The legendary Bard had a Welsh grandmother on his mother’s side, Alys Griffin who is sometimes credited with having been the source of much oral poetic folk tradition that inspired Shakespeare’s work. Alys is believed to have come from a line of Welsh nobility descending from the King of South Wales Griffith and his wife Gwenllian, the daughter of a North Walian king Griffith ap Kymme. By the 16th century, Alys Griffin’s parents had moved to the West Midlands but some scholars claim she would have bought her Welsh songs and poems with her and passed these on to her grandson. These suppositions are based on detailed studies of Shakespeare’s works which they claim display the same folkloric poetic traditions so dominant in Wales. Others argue that Wales was simply a prominent part of Shakespeare’s Britain and one he would have learnt about throughout the course of his life.
Shakespeare’s First Folio – that is the first collection of 36 of the Bard’s plays collated and published in 1623, seven years after his death – was dedicated to brothers William, Earl of Pembroke and Lord Chamberlain and Philip Herbert, the Earls of Montgomery. The preface to the book describes them as ‘the most noble and incomparable paire of brethren.’ The dedication points towards a link between Shakespeare and the Welsh aristocracy but since the First Folio was compiled by actors John Hemminge and Henry Condell and published by Isaac Jaggard and Ed Blount after his death, it is not known if the dedication was in line with Shakespeare’s wishes.

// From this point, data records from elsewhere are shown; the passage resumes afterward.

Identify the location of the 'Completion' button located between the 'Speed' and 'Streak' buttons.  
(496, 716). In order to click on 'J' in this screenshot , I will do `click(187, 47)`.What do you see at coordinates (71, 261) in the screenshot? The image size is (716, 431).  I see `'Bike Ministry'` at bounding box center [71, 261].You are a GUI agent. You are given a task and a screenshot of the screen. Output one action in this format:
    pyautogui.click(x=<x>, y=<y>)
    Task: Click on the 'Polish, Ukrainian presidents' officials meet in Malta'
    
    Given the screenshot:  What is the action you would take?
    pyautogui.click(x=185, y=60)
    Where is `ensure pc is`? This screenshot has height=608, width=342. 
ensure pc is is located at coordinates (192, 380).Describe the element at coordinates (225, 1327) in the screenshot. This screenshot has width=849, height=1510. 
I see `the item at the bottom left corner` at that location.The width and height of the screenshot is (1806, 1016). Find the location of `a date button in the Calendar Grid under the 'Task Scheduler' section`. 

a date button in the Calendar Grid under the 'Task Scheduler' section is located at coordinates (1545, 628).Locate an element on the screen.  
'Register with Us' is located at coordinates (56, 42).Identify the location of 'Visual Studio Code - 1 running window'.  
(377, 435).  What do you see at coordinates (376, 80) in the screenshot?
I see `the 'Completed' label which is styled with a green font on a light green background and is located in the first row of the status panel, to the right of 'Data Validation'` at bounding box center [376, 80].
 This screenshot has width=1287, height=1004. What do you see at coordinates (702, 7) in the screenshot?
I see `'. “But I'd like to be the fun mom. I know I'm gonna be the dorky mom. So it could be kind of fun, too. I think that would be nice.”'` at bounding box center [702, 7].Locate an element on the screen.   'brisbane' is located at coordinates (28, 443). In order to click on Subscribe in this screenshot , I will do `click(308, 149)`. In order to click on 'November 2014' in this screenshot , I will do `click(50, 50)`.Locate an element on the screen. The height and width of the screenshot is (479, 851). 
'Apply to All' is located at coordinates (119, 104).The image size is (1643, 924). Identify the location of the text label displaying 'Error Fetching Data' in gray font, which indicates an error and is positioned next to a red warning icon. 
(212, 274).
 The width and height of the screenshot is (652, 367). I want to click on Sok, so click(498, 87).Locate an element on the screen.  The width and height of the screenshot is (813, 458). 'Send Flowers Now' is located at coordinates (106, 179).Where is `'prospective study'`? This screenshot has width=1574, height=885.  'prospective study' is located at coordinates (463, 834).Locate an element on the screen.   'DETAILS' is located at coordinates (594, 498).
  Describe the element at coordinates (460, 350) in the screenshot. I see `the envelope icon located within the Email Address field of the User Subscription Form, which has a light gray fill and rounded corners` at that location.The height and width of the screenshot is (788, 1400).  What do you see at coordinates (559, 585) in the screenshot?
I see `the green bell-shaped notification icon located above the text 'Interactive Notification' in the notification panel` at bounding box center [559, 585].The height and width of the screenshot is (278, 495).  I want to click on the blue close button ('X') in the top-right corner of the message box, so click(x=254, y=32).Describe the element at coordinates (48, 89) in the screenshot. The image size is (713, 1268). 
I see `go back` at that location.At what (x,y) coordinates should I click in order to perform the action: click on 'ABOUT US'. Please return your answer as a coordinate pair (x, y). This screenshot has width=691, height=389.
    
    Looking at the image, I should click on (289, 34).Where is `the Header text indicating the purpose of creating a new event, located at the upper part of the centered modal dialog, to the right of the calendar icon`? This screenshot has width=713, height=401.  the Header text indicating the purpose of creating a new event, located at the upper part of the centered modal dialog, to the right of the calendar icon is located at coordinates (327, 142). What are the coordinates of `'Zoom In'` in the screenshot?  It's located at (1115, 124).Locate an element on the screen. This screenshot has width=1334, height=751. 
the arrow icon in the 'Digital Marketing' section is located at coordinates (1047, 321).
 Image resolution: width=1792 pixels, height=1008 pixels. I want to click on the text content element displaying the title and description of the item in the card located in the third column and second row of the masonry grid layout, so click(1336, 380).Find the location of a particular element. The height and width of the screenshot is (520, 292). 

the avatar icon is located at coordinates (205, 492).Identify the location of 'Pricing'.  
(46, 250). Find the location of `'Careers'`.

Owain Glyndwr was the last native Welshman to hold the title of Prince of Wales after he successfully revolted against Henry IV in 1400. In his play about the Plantagenet king, Henry IV, Shakespeare depicts Glyndwr as a brave and magical Celtic warrior. He is described as noble, clever and generous with a skill in fighting that can only be attributed to mystical powers. It must however be remembered that Shakespeare was writing for a part-Welsh Tudor court, therefore praising the Welsh and bashing the Plantagenets in his plays was a sensible move to remain in favour.
It is known that Shakespeare’s schoolmaster Thomas Jenkins was a Welshman and is likely to have had a profound influence on the young boy growing up. He taught Latin to Shakespeare at the King Edward VI grammar school in Stratford-upon-Avon, an education which many believe must have inspired the playwrights early lyrical talents. Some scholars speculate that the character of Sir Hugh Evans, a teacher and parson in the Merry Wives, who speaks English and Latin with a strong Welsh accent was inspired by Jenkins. During one scene, Evans is seen testing a young schoolboy named William.
7. Welsh actors
Renowned today for turning out many of our finest actors and musicians, it seems Wales was producing more than its fair share of successful performers as far back as Shakespeare. The Bard’s company, The Lord Chamberlain’s Men – later The King’s Men – always boasted numerous Welsh players including Robert Gough, Jack Jones and Henry Evans.
Whatever his actual movements within Wales itself, there is no doubt that Wales and the Welsh were firmly implanted in Shakespeare’s consciousness. For lovers of the Bard who wish to experience firsthand some of the Celtic history and landscapes that inspired his writing, a visit to the Great House and exploration of the surrounding Welsh countryside would be a great place to start.